Reproduce the listing in full. Omit the pictures.

··· MATERIAL SUPPLIED

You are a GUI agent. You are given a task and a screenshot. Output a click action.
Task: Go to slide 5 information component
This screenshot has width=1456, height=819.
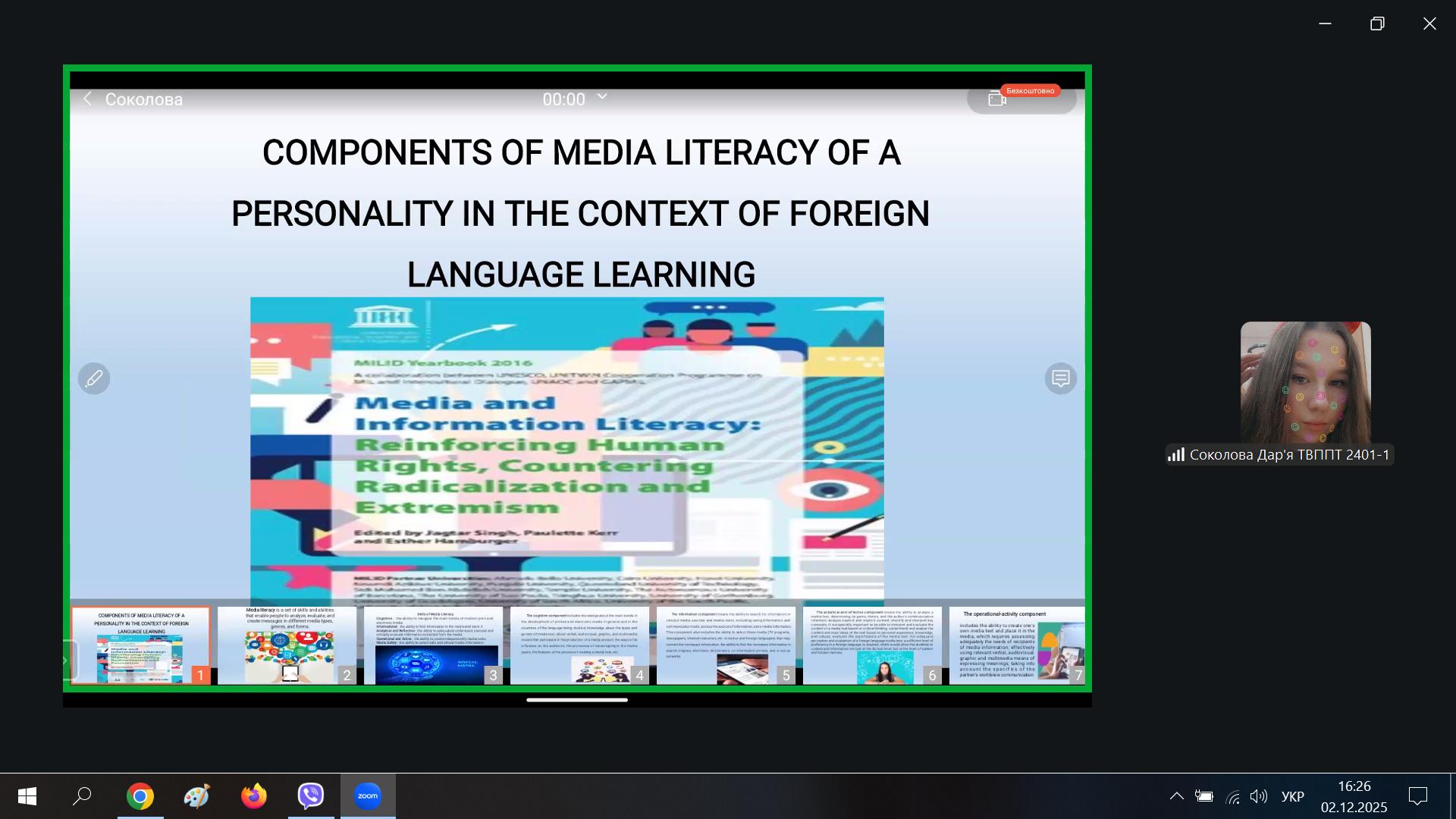pos(726,645)
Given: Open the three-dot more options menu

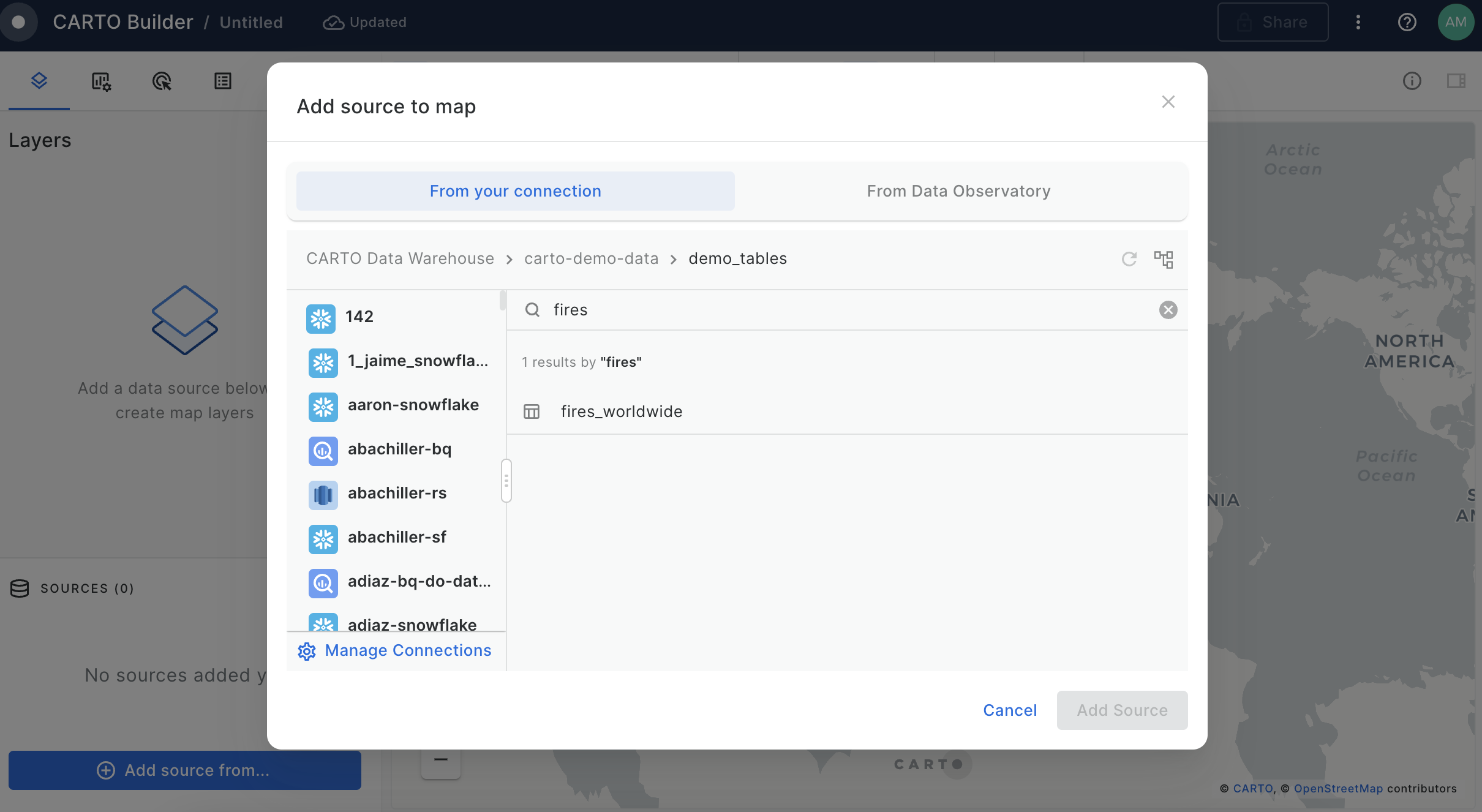Looking at the screenshot, I should pyautogui.click(x=1358, y=22).
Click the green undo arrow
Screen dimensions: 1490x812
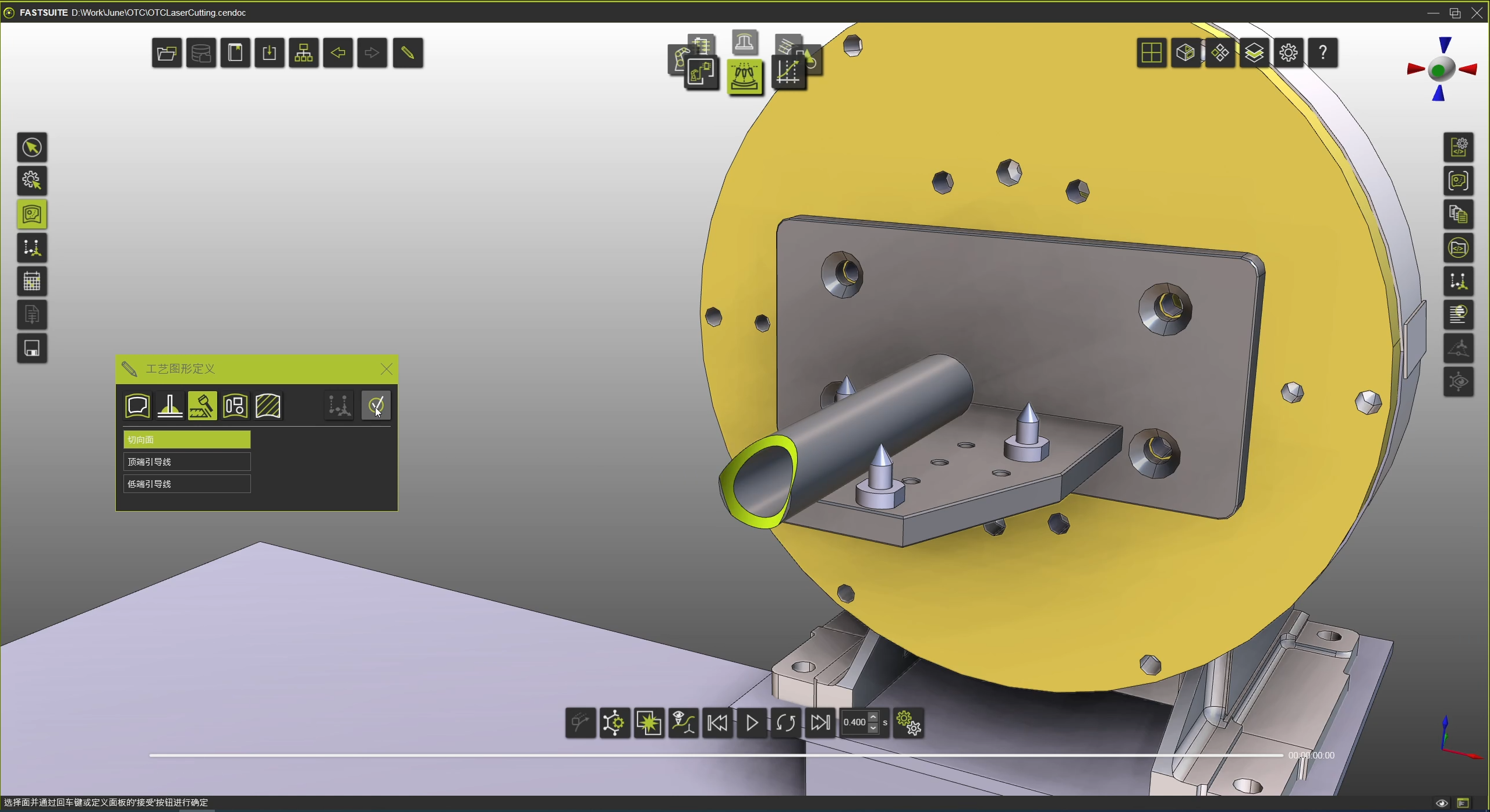[338, 53]
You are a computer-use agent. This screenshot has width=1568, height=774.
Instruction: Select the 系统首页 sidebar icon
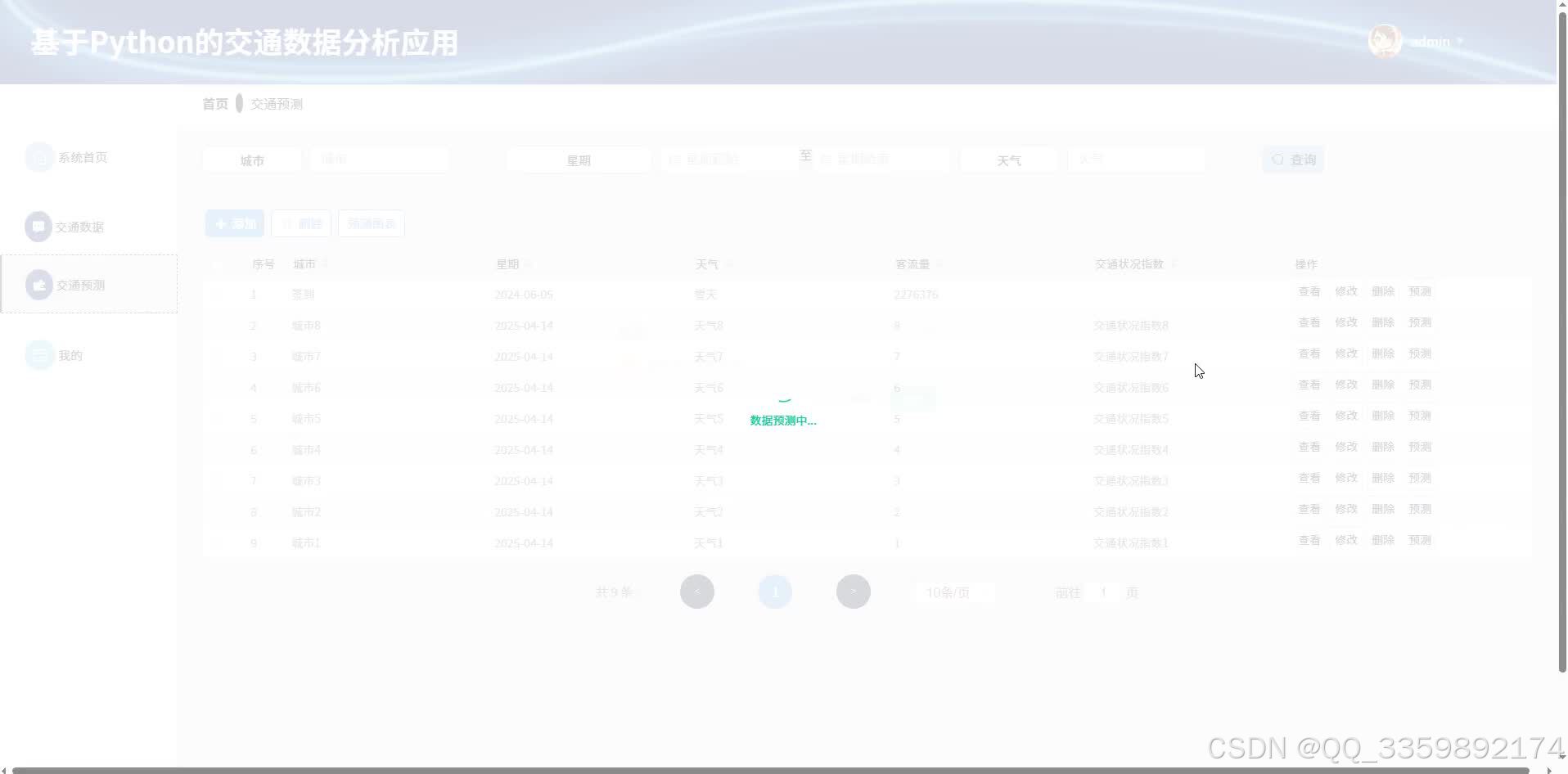click(x=38, y=156)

······

EXERCISE RESULT:
You are a GUI agent. You are given a task and a screenshot. Output a click action.
Task: Go to slide 5 information component
This screenshot has width=1456, height=819.
pos(726,645)
Given: Open the three-dot more options menu

Looking at the screenshot, I should pyautogui.click(x=1358, y=22).
Click the green undo arrow
Screen dimensions: 1490x812
[338, 53]
You are a computer-use agent. This screenshot has width=1568, height=774.
Instruction: Select the 系统首页 sidebar icon
click(x=38, y=156)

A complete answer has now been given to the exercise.